4. This means that these forms of care (hydration and nutrition) cannot be considered as persistent therapy in VS, MCS or other neurological disorders and cannot be discontinued. Hydration and nutrition withholding should be limited to agony or other terminal stages, e.g. in cancer patients. This interpretation was confirmed in medical ethics articles published in leading Polish medical journals. Guidelines for doctors published by Polish Pediatrics Society regarding withholding and withdrawing persistent therapy in children also state that in neurological diseases patients should receive feeding by tube or by gastrostomy – the lack of nutrition in these cases leads to death by starvation and cannot be accepted from ethical point of view.
Medical community in Poland is very sensitive to distortions of the goals of medicine and subordinating medical practice to ideologies. For several years, we have been analyzing the causes of the transition of doctors attitudes “from healing to killing” in totalitarian regimes, such in Nazi-German Auschwitz death camp practice. Therefore, protecting dignity, respecting for autonomy, religious and conscience freedom, nondiscrimination, are very important values in Polish ethical and legal standards regarding health care.

5. Cultural-sensitive and whole-person care should also consider beliefs and spirituality of every patient, especially who is at the end of his/her life,. It built a prestige and trust in healthcare workers. Since the discussed case regards a person with Christian beliefs and a member of the Catholic Church, the official teaching of the Catholic Church should also be recalled. Congregation for the Doctrine of the Faith of Catholic Church in the Letter “SAMARITANUS BONUS on the care of persons in the critical and terminal phases of life” mentions about the moral obligation to exclude aggressive medical treatment (point 2). However, at the same time emphasizes that nutrition and hydration (also artificial) is a basic care, not therapy and causing death by deprivation of hydration and nutrition is not allowed: “In particular, required basic care for each person includes the administration of the nourishment and fluids needed to maintain bodily homeostasis, insofar as and until this demonstrably attains the purpose of providing hydration and nutrition for the patient. When the provision of nutrition and hydration no longer benefits the patient, because the patient’s organism either cannot absorb them or cannot metabolize them, their administration should be suspended. In this way, one does not unlawfully hasten death through the deprivation of the hydration and nutrition vital for bodily function, but nonetheless respects the natural course of the critical or terminal illness (...) Obligatory nutrition and hydration can at times be administered artificially, provided that it does not cause harm or intolerable suffering to the patient (point 3). The same opinion was expressed in official response to United States Conference of Catholic Bishops regarding nutrition in VS (“The administration of food and water even by artificial means is, in principle, an ordinary and proportionate means of preserving life”; “A patient in a “permanent vegetative state” is a person with fundamental human dignity and must, therefore, receive ordinary and proportionate care which includes, in principle, the administration of water and food even by artificial means.”) and in New Charter for Health Care Workers of Pontifical Council for Pastoral Assistance to Health Care Workers (point 152), where nutrition and hydration, even if administered artificially, are classified as basic care.

— Saved data entries —
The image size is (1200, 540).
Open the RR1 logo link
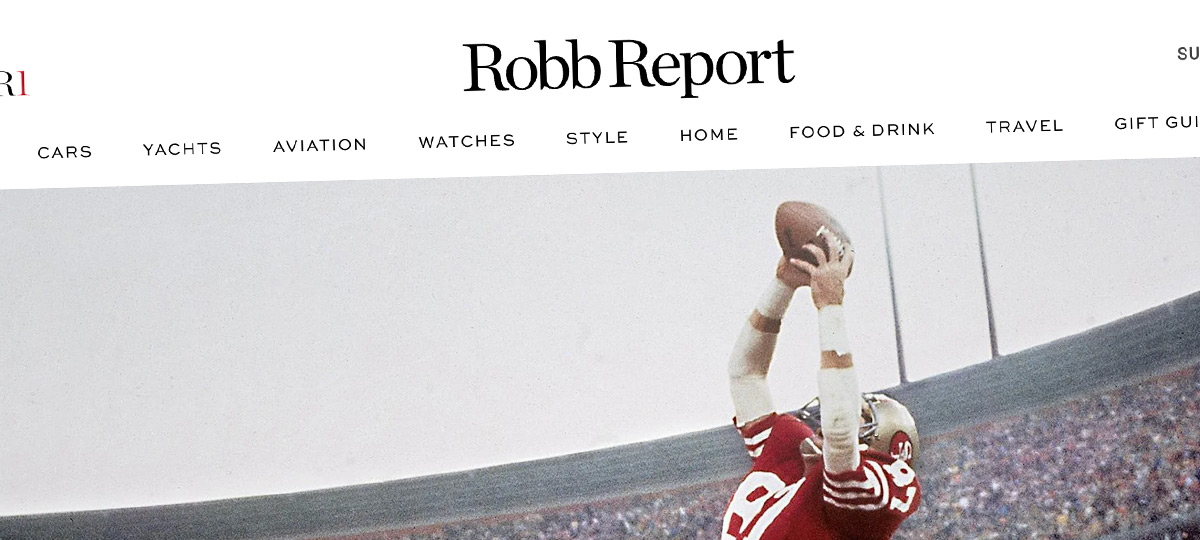pyautogui.click(x=14, y=84)
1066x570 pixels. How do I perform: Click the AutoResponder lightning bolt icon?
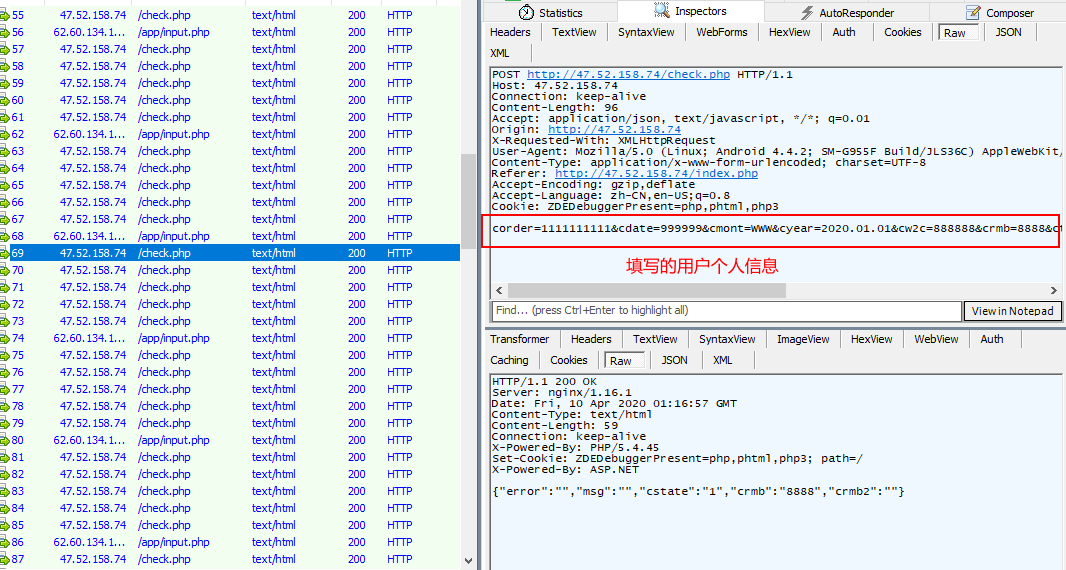coord(807,13)

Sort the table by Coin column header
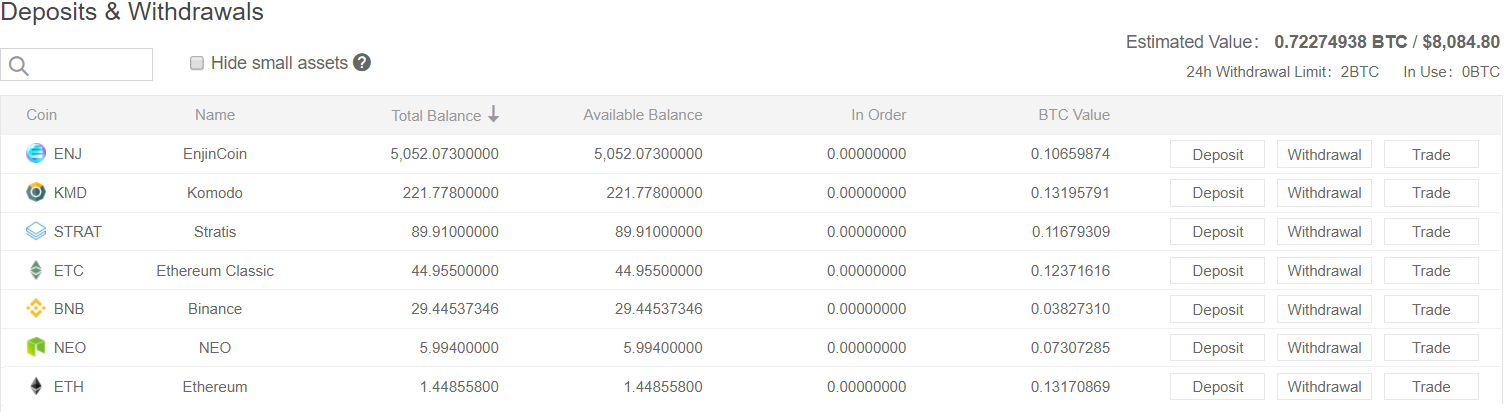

— About this task —
Continue the text above on artificial nutrition and hydration in end-of-life care, beginning after its last sentence.

— Result —
6. In the assessment and appraisal of the RS/P case the differences in ethical and legal medical standards between Poland and United Kingdom and the Catholic beliefs of patients should be recognized. All actions must be taken with respect to the patient’s dignity, autonomy and fundamental rights such as freedom of religion and conscience, and in accordance with the patient’s beliefs, if they are not opposed to British law. If such actions were not possible, the patient’s transport to Poland should be allowed. We hope that any doubts in this matter will be resolved according to the principle: "in dubio pro vita humana".